Palm Springs set to relocate ‘Forever Marilyn’
Marilyn is headed to a move! The city of Palm Springs announced that it has reached an agreement to relocate the "Forever Marilyn" sculpture to the Downtown Park.
The move will settle a lawsuit filed by the Committee to Relocate Marilyn in 2021 over Marilyn's current location on Museum Way. The committee argued its placement violated city and state codes, while also
blocking the main artery to the Palm Springs Art Museum.

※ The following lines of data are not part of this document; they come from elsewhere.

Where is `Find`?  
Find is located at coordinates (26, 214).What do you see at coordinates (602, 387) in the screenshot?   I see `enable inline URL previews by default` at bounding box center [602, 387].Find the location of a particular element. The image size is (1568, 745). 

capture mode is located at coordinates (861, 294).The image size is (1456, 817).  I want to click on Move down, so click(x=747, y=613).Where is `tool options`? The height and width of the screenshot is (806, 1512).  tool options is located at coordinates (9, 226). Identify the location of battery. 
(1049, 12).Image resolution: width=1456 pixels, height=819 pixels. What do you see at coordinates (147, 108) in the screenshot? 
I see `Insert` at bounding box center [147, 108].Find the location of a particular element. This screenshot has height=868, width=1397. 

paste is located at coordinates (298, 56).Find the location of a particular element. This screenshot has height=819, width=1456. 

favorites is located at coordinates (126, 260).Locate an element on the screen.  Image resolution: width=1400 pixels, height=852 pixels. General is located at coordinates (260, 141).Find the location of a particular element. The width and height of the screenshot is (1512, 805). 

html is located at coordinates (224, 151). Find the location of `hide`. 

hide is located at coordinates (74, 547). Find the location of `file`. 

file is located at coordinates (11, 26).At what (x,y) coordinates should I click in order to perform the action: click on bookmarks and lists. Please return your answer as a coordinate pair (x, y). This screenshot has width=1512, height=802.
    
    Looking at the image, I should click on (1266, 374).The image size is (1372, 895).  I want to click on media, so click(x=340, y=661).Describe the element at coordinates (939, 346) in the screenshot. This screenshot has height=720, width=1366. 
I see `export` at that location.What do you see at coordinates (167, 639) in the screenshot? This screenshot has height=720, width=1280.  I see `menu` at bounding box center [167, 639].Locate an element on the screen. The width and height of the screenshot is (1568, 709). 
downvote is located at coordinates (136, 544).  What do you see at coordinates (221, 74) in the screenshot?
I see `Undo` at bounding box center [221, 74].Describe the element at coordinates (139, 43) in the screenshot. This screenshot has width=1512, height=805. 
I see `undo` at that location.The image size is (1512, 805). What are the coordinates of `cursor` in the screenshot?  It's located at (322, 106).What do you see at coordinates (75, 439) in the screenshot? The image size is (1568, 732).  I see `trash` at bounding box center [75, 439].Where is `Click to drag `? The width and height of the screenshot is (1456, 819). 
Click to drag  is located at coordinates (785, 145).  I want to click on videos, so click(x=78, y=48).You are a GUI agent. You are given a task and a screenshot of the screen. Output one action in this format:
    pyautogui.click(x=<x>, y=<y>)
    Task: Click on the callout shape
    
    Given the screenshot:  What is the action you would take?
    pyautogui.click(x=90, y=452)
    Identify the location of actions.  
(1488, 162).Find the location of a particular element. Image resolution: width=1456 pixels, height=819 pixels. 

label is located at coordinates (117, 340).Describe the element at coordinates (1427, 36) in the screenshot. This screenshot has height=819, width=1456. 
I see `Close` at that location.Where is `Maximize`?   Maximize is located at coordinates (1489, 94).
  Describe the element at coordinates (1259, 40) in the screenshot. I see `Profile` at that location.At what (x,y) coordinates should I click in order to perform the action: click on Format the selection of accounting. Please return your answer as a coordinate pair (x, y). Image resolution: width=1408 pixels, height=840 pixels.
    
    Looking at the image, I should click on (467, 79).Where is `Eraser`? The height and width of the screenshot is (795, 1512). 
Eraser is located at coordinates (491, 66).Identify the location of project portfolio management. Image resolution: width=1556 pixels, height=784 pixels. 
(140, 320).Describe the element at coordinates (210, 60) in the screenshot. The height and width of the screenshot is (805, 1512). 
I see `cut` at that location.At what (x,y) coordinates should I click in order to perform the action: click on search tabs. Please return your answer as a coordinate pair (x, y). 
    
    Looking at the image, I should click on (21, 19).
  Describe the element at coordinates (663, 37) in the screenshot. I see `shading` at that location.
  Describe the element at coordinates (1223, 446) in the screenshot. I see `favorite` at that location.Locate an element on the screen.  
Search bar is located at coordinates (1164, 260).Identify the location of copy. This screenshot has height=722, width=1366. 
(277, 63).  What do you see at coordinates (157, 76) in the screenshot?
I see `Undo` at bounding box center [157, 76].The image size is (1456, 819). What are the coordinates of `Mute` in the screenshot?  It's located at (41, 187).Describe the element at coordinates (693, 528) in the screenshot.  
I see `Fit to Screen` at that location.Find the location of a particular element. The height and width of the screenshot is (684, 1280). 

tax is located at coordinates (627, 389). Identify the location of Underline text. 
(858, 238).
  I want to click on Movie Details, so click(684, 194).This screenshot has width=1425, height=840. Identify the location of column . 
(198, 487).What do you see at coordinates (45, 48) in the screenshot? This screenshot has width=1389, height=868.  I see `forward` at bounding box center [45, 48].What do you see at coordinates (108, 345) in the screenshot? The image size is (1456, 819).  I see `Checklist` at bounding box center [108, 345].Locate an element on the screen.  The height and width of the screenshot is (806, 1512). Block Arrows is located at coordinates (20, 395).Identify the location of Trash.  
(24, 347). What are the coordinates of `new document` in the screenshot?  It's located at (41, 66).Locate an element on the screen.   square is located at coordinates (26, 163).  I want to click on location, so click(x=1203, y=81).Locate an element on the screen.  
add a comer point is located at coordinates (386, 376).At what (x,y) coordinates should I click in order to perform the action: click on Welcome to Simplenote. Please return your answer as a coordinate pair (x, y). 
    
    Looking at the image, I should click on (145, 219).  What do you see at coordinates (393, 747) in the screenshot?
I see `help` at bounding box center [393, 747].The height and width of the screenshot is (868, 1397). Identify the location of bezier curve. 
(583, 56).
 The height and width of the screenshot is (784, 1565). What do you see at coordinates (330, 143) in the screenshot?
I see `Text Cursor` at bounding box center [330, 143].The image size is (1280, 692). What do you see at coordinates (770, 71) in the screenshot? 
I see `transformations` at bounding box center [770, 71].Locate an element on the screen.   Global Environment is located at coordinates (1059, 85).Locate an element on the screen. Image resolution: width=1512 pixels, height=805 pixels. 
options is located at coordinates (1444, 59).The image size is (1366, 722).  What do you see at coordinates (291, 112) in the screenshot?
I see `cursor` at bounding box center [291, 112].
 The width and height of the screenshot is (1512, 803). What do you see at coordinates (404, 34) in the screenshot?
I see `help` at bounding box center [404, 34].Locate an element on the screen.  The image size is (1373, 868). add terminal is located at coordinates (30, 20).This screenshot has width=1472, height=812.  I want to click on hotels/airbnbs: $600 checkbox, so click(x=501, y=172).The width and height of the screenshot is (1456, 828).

“The City of Palm Springs is pleased to announce that, during today’s closed session, the City Council reached an agreement in principle with P.S. Resorts and CReMa to relocate the Forever Marilyn sculpture to a location to be determined in the Downtown Park and move forward with the street vacation. The City expects to have finalization of the specific location within the Downtown Park in the next 30 days. The City working with all of the partners will proceed as promptly as is responsible to resolve the remaining logistical issues. The street vacation public hearing will move forward this evening as planned and will incorporate the terms of this agreement. The City Council is very pleased to have found a satisfactory solution to this issue, which has divided so many within our community.”
- Palm Springs Mayor Jeffrey Bernstein
"CReMa supports such a move and hopes to work with the City to resolve remaining issues pertaining to this matter without the need for further litigation," Turk wrote.
PS Resorts purchased the sculpture from Seward Johnson Atelier in February 2021 for $1 million plus installation costs. It arrived in several pieces, and the installation required a 60-ton crane to hoist the towering figure into place in June 2021.
The initial agreement between the city and PS Resorts allowed for the statue to remain in its Museum Way location for three years -- a time period that is now expiring. But PS Resorts' chairman, Aftab Dada, said previously he would have liked the statue to remain at its current location permanently.
The 17-ton statue crafted of steel and aluminum was first unveiled in Chicago in 2011 before moving to the corner of Palm Canyon Drive and Tahquitz Canyon Way in Palm Springs in 2012, where it was on display for about two years.
"Forever Marilyn'' was designed by artist Seward Johnson, who died in March 2020.
The humongous sculpture recreates the moment in the 1955 film "The Seven Year Itch'' in which Monroe's white dress surges up toward her waist as she stands on a windy Manhattan subway grate.